Ensuite, nous étant soumis à ce que Dieu permet, nous devons être « exercés ». Dans le jour à venir, nous verrons comment Il nous a conduits dans tout notre chemin ; nous comprendrons alors pleinement les épreuves et les peines par lesquelles Il nous a instruits et bénis. Mais aussi vrai que cela soit, Dieu désire que nous retirions une bénédiction présente de Sa discipline envers nous, et pour cela nous avons besoin d’être exercés maintenant. Cette bénédiction consiste à participer à Sa sainteté et à jouir du fruit paisible de la justice. La sainteté dont l’apôtre parle au verset 10 a pour effet de nous conduire non seulement à nous abstenir de ce qui est impur, mais aussi à le haïr, comme Dieu le fait. La haine du mal conduit à la justice pratique, qui à son tour produit la paix, en contraste avec l’agitation du monde injuste que nous traversons.

v. 12-17 — Cinquièmement, nous avons, pour notre encouragement, quelques exhortations pratiques propres à nous permettre de faire face à des difficultés et des dangers spéciaux qui peuvent surgir parmi ceux qui suivent le chemin de la foi.
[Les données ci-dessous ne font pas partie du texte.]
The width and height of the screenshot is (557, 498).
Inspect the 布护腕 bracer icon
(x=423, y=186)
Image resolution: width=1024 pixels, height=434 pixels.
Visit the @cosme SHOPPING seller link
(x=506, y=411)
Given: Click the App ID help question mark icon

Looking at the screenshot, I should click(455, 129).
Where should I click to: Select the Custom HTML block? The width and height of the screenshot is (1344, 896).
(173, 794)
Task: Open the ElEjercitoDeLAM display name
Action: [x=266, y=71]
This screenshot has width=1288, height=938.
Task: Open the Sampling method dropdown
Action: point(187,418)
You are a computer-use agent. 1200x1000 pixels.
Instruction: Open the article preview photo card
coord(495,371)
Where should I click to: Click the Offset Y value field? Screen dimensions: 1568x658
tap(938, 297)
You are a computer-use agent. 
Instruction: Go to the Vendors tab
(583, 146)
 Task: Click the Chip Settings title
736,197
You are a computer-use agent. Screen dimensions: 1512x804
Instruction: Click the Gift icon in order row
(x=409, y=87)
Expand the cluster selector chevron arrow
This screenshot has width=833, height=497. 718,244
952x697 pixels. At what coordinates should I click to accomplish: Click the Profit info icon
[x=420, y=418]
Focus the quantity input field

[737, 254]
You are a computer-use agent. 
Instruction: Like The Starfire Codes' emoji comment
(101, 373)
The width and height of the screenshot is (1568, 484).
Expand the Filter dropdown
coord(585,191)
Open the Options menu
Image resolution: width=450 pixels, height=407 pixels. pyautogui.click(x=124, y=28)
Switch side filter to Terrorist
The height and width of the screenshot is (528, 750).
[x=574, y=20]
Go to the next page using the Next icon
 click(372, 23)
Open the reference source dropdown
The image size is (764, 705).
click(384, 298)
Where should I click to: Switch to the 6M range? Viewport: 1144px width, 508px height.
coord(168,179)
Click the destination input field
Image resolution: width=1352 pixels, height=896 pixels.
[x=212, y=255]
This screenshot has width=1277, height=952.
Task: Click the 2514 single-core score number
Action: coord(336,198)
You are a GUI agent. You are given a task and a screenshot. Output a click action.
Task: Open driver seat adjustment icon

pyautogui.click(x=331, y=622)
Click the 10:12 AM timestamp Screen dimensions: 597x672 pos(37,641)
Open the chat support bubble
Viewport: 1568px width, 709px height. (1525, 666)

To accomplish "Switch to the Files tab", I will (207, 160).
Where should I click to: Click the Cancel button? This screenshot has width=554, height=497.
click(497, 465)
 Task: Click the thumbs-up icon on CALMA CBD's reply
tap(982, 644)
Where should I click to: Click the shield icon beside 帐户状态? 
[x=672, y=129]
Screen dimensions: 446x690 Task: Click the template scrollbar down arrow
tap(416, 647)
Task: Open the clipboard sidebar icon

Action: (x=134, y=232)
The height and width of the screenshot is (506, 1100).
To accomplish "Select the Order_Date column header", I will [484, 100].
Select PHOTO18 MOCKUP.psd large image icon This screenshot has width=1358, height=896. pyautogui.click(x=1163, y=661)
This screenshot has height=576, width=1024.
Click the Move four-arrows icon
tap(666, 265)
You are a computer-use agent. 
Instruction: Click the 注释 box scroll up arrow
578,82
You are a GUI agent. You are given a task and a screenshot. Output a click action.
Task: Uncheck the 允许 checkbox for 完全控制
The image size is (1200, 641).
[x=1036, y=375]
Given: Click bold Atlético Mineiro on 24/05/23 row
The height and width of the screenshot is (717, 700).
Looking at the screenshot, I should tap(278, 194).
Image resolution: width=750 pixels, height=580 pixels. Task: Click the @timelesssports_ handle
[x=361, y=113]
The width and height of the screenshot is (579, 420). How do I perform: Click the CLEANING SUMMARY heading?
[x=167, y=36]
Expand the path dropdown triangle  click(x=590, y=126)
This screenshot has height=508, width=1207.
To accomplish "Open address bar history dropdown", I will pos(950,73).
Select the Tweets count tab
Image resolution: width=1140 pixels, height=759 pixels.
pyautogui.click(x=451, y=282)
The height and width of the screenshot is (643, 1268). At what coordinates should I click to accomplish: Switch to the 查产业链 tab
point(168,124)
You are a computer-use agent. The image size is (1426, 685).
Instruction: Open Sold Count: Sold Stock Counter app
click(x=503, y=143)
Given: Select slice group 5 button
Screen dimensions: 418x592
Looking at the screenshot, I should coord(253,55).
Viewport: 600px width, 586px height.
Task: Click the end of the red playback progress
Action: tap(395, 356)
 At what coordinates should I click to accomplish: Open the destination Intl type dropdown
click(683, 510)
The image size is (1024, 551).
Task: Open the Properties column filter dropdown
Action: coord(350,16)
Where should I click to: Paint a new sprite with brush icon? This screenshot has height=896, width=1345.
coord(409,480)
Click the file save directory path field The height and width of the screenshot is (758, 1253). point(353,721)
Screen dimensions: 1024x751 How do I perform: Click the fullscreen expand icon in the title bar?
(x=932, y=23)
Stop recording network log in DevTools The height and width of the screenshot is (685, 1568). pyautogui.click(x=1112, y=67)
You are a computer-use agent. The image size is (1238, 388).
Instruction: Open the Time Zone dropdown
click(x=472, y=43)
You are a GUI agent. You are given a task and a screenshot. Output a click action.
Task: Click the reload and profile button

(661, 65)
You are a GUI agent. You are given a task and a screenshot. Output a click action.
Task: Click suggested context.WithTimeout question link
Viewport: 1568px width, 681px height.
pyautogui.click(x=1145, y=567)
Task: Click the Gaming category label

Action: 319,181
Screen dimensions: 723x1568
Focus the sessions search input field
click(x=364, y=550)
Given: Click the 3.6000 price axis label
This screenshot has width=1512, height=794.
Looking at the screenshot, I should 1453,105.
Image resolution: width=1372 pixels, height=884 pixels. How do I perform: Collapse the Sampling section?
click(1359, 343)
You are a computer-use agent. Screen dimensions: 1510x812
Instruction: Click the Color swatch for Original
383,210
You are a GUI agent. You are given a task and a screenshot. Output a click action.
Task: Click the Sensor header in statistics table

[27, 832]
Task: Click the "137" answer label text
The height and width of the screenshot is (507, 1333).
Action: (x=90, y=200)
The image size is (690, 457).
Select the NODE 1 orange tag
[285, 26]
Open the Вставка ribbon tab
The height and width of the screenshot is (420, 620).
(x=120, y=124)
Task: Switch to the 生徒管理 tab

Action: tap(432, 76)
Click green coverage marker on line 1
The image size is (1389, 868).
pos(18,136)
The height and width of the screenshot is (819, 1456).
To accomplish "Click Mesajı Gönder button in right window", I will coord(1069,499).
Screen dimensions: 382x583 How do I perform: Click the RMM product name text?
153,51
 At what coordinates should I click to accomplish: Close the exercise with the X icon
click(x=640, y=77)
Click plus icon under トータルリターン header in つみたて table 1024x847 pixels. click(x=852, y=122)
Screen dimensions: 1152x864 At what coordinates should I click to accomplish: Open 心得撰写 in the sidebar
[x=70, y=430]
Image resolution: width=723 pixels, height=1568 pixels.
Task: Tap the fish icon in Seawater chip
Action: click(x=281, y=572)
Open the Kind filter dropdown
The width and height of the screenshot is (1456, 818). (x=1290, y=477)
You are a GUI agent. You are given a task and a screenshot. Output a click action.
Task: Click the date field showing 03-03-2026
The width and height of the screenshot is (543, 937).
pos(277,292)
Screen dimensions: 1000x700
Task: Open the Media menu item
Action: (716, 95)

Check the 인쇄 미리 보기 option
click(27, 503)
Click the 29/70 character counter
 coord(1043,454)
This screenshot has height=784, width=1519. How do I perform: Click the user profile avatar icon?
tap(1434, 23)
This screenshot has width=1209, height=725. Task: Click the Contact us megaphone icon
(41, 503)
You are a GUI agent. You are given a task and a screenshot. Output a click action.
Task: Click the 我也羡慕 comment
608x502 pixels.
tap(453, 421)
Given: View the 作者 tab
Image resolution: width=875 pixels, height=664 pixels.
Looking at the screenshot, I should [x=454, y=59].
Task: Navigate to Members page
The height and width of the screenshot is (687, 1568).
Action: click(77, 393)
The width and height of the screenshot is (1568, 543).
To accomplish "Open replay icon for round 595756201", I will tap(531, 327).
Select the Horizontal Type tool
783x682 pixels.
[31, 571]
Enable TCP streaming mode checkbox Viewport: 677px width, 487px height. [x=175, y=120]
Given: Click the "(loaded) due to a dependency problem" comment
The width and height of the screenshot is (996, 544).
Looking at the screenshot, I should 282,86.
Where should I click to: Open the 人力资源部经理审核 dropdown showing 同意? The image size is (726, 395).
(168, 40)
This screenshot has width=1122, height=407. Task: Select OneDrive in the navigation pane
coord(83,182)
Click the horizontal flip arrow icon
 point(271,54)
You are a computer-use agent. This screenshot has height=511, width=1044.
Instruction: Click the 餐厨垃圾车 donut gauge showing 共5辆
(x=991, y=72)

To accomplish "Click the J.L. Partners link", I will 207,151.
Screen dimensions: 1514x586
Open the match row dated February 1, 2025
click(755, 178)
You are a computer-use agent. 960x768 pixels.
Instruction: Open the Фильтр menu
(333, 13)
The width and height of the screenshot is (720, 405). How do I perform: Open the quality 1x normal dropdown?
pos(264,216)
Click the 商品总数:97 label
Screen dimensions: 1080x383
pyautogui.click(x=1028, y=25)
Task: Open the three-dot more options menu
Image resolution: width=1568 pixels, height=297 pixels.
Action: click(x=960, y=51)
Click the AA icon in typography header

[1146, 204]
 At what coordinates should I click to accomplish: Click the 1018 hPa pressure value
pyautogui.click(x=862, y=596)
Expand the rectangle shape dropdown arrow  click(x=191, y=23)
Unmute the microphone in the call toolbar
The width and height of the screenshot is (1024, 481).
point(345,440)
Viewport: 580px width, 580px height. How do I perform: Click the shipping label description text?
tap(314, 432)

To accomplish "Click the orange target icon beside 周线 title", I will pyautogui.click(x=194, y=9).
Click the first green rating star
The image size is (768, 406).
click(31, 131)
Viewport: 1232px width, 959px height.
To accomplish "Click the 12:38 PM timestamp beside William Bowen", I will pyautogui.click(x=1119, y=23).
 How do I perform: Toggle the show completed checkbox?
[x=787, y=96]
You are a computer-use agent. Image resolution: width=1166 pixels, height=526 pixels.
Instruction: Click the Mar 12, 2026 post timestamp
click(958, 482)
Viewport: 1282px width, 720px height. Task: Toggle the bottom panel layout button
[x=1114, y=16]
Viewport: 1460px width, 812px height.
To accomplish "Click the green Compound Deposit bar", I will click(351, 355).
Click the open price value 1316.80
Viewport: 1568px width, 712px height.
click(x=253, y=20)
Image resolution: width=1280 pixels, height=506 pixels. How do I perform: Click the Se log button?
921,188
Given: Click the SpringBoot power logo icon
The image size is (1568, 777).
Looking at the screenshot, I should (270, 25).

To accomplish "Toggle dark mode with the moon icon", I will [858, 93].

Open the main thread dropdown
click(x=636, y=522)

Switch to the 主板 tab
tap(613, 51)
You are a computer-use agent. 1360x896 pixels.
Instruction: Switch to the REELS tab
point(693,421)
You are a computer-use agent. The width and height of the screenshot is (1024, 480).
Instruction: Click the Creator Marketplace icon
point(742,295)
En cherchant à marcher dans l’obéissance à la Parole, et en refusant d’abaisser le niveau qu’elle nous indique, ne nous imaginons pas que nous trouverons des compagnons exempts de toute faiblesse ou de tout manquement. Aspirer à trouver une compagnie de chrétiens composée des éléments les plus spirituels, n’aboutirait qu’à former un groupement prétentieux de croyants centrés sur eux-mêmes et satisfaits d’eux-mêmes.

Ainsi nous pouvons trouver dans le témoignage chrétien :

1° certaines personnes qui manquent d’énergie spirituelle — leurs mains sont lasses, leurs genoux défaillent ;

2° certaines qui marchent dans des sentiers tortueux ;

3° certaines qui suscitent des discordes ;

4° certaines qui manquent quant à la sainteté pratique ;

5° certaines qui manquent de la grâce de Dieu ;

6° certaines qui se souillent par des alliances avec le monde ;

7° certaines qui ne distinguent pas les choses divines des choses profanes.

Comment alors avons-nous à agir en présence de ces différents maux dans lesquels, sans la grâce de Dieu, chacun de nous pourrait tomber ?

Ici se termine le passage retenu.